**Task to carry out**
Please return every one of the rows below that contains the word "accomplish", copying each line in full; case counts.

**Given data**
>> begin

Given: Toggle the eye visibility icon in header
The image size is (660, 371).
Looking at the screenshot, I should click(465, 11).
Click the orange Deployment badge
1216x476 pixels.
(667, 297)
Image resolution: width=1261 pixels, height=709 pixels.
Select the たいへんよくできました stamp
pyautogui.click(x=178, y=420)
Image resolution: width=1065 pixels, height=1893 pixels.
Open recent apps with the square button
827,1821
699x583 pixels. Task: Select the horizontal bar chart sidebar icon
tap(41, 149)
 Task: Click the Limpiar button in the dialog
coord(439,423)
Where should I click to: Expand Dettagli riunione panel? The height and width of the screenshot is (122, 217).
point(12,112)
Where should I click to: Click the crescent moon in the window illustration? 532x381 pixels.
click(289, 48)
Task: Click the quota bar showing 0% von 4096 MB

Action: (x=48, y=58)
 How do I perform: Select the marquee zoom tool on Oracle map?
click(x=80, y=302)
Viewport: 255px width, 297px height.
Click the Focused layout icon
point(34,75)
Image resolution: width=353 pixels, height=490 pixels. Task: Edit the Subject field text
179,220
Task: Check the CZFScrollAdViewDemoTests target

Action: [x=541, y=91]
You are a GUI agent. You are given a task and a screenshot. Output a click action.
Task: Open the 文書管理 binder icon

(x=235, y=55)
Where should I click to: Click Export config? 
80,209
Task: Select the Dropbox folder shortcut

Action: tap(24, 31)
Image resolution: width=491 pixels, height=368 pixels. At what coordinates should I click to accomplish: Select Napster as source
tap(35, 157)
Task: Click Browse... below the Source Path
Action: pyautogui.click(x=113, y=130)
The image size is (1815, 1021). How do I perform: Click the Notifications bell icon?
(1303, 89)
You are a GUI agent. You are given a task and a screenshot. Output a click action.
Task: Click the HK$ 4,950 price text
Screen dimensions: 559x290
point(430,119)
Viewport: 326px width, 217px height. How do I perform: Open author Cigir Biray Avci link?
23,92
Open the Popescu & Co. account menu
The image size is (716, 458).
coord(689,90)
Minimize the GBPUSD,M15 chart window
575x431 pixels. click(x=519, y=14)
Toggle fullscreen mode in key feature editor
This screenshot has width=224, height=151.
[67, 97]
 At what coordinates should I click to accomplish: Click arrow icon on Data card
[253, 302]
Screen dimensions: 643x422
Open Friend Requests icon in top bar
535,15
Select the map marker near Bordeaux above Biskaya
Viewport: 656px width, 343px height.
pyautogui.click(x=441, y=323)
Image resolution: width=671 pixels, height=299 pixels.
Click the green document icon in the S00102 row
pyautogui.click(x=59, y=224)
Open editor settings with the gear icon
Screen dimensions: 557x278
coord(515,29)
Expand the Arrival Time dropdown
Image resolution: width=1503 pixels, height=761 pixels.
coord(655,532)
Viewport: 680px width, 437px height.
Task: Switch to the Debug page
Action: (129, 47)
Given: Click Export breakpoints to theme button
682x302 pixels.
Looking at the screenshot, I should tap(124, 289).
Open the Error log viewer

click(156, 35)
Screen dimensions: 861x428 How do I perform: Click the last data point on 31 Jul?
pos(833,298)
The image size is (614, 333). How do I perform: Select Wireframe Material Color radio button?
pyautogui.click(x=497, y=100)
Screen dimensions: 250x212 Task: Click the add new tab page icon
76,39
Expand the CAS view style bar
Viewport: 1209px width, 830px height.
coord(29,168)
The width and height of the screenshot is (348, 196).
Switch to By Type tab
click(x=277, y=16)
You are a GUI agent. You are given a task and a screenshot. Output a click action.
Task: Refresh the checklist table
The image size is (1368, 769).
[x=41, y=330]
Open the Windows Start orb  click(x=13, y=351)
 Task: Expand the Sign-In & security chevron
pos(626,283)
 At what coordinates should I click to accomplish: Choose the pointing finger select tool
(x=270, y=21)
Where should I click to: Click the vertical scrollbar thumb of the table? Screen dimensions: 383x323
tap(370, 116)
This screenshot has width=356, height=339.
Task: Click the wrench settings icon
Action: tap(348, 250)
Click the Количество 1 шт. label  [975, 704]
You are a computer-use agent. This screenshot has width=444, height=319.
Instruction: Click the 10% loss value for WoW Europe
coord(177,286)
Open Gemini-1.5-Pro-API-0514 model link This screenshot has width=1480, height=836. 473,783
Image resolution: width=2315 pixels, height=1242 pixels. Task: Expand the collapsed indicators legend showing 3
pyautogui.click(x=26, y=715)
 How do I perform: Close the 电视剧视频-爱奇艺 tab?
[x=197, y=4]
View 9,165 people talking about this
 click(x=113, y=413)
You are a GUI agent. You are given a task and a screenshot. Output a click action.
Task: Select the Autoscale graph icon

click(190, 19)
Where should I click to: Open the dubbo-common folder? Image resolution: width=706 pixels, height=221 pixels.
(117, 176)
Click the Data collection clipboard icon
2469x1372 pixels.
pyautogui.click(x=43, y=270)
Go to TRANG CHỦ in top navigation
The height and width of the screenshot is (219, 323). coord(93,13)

>> end

**Reply to the task**
Image resolution: width=491 pixels, height=368 pixels. At what coordinates should I click to accomplish: Select Napster as source
 At what coordinates should I click to accomplish: Click arrow icon on Data card
 At what coordinates should I click to accomplish: Choose the pointing finger select tool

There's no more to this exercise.